WHAT TO DO = In these records, how many lines contain "agent"? Please reply with the number only.

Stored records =
== Segment start ==

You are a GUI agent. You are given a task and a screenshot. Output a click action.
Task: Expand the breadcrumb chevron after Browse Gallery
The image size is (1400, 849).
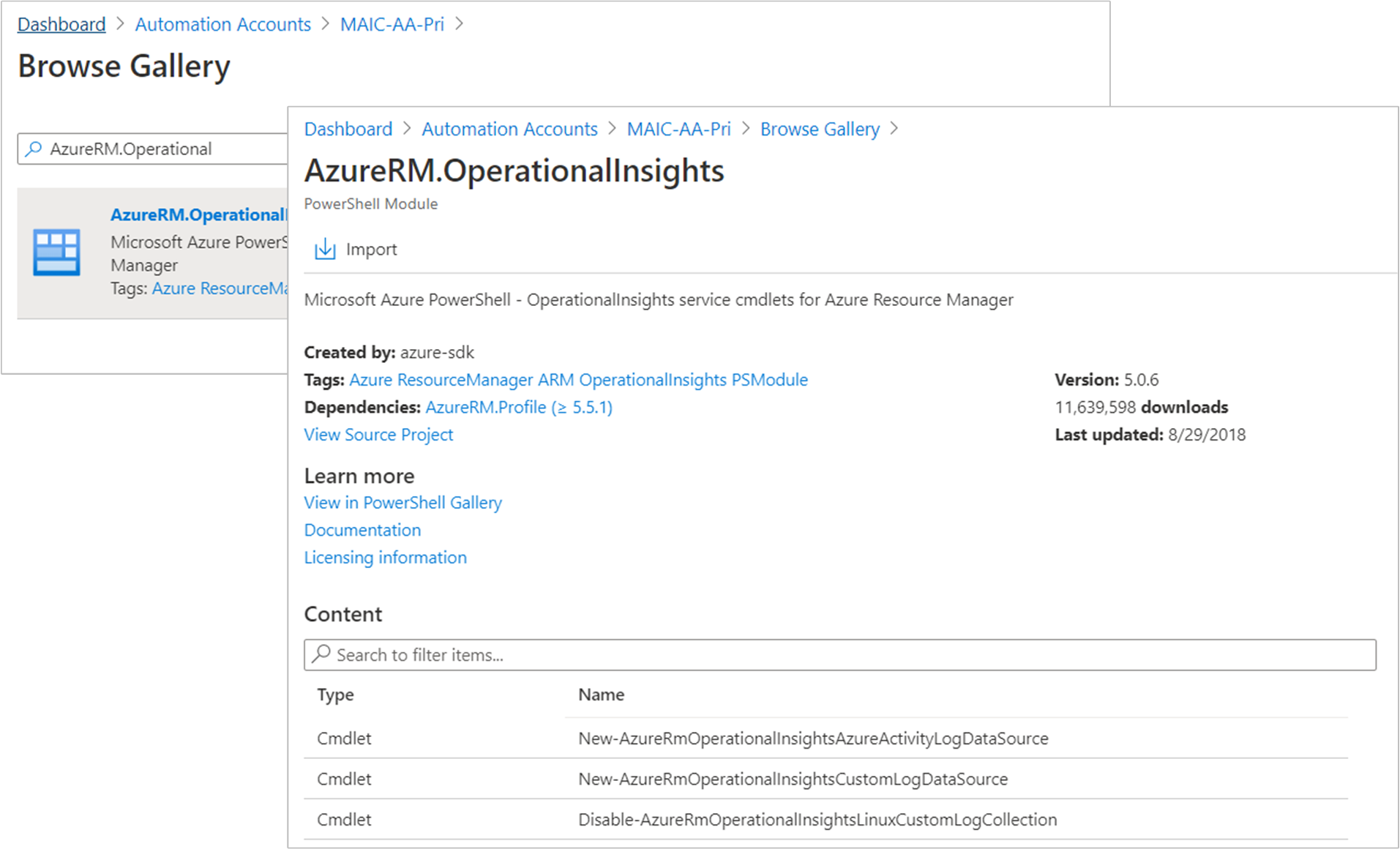[894, 129]
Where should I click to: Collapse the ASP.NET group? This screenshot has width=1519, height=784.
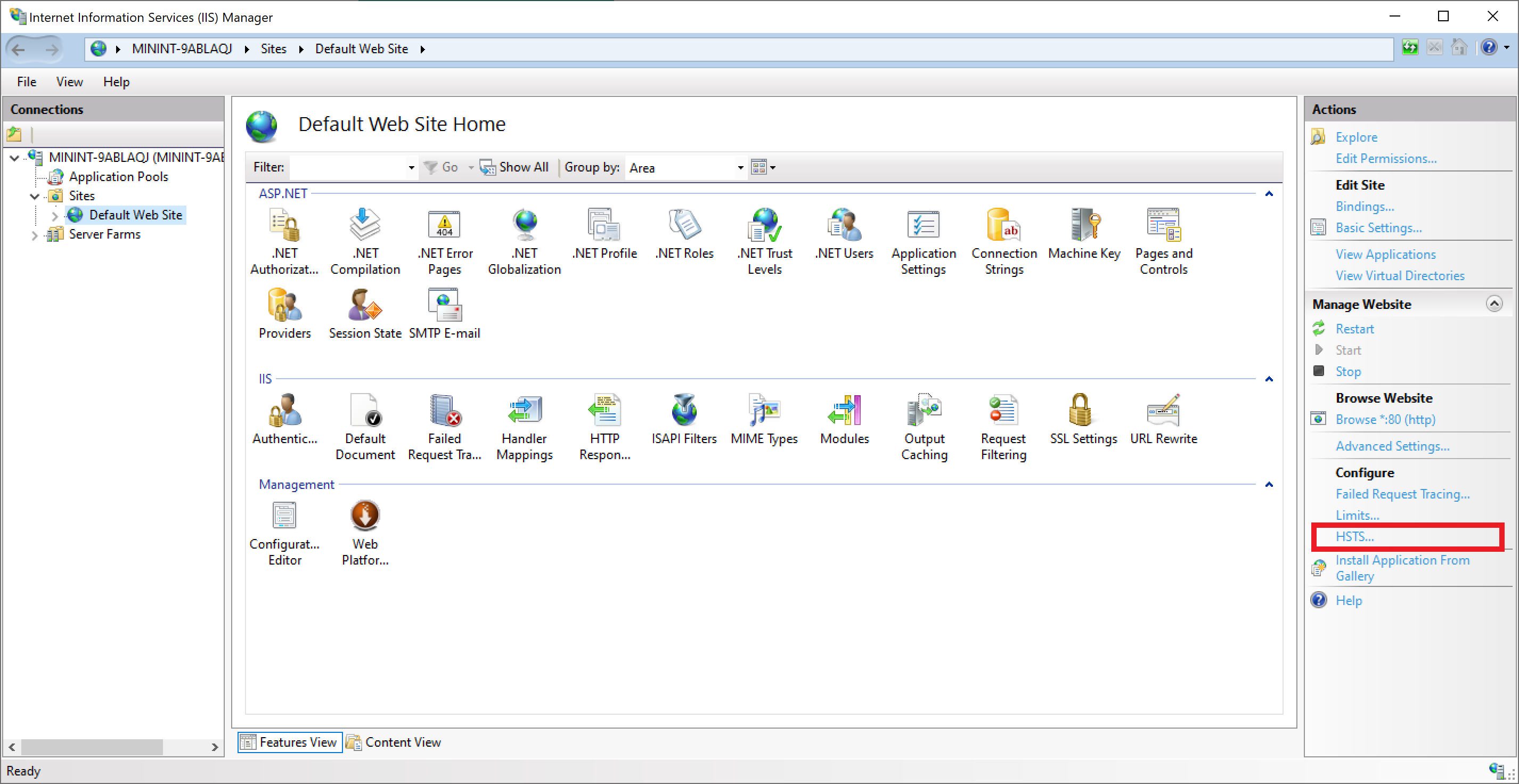click(x=1269, y=194)
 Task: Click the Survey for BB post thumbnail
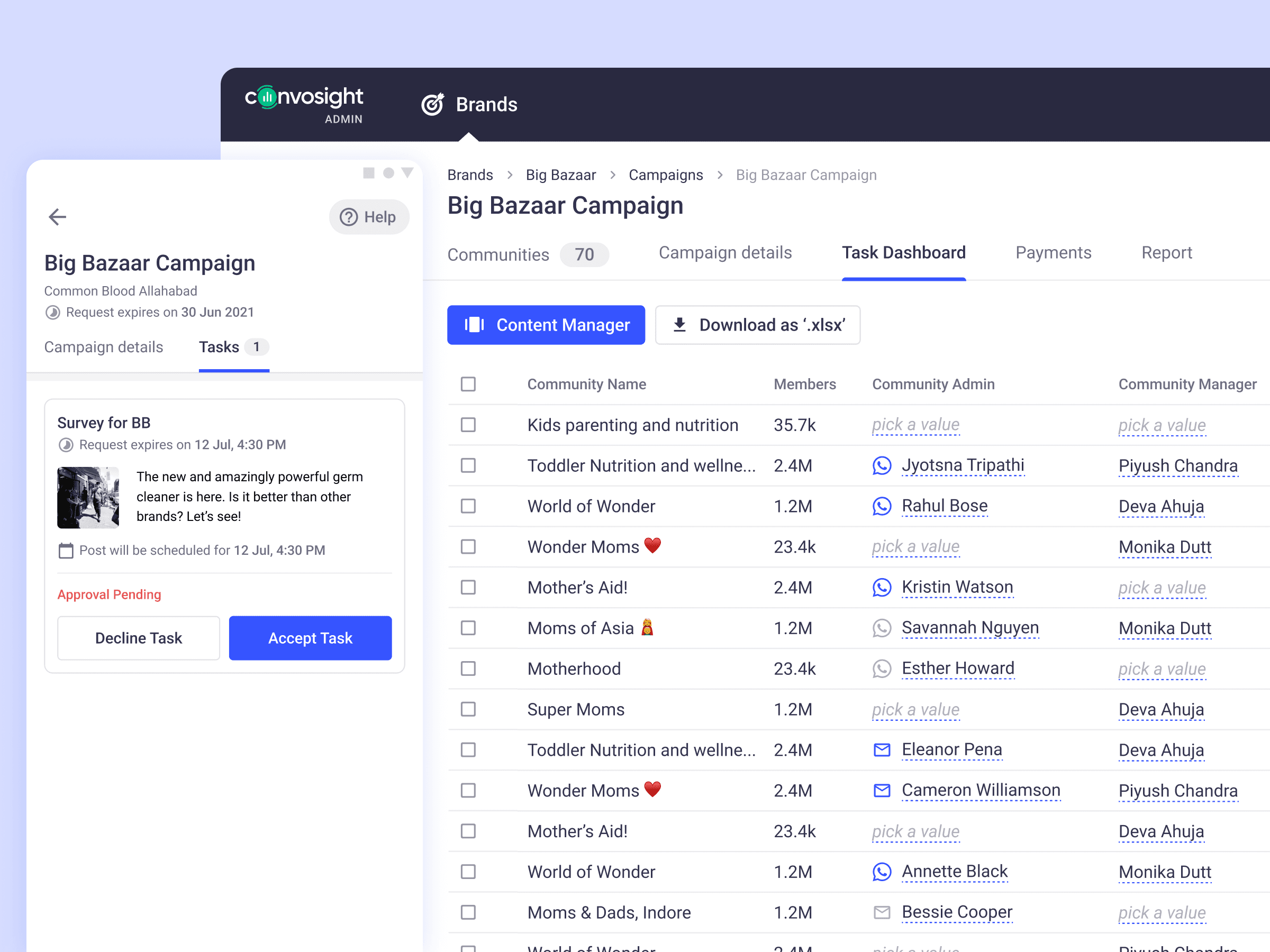pos(88,498)
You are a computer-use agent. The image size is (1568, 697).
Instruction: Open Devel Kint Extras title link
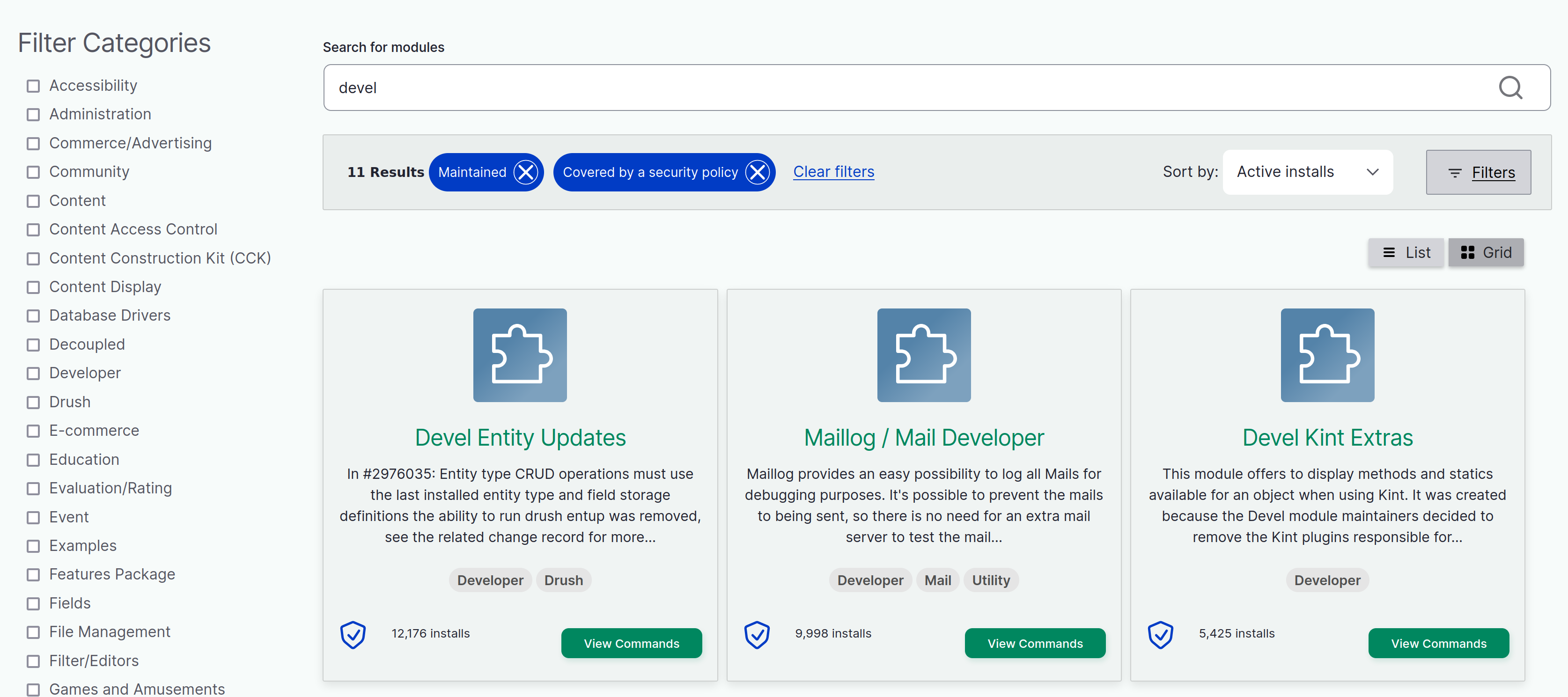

== Segment end ==

EXPECTED OUTPUT = 2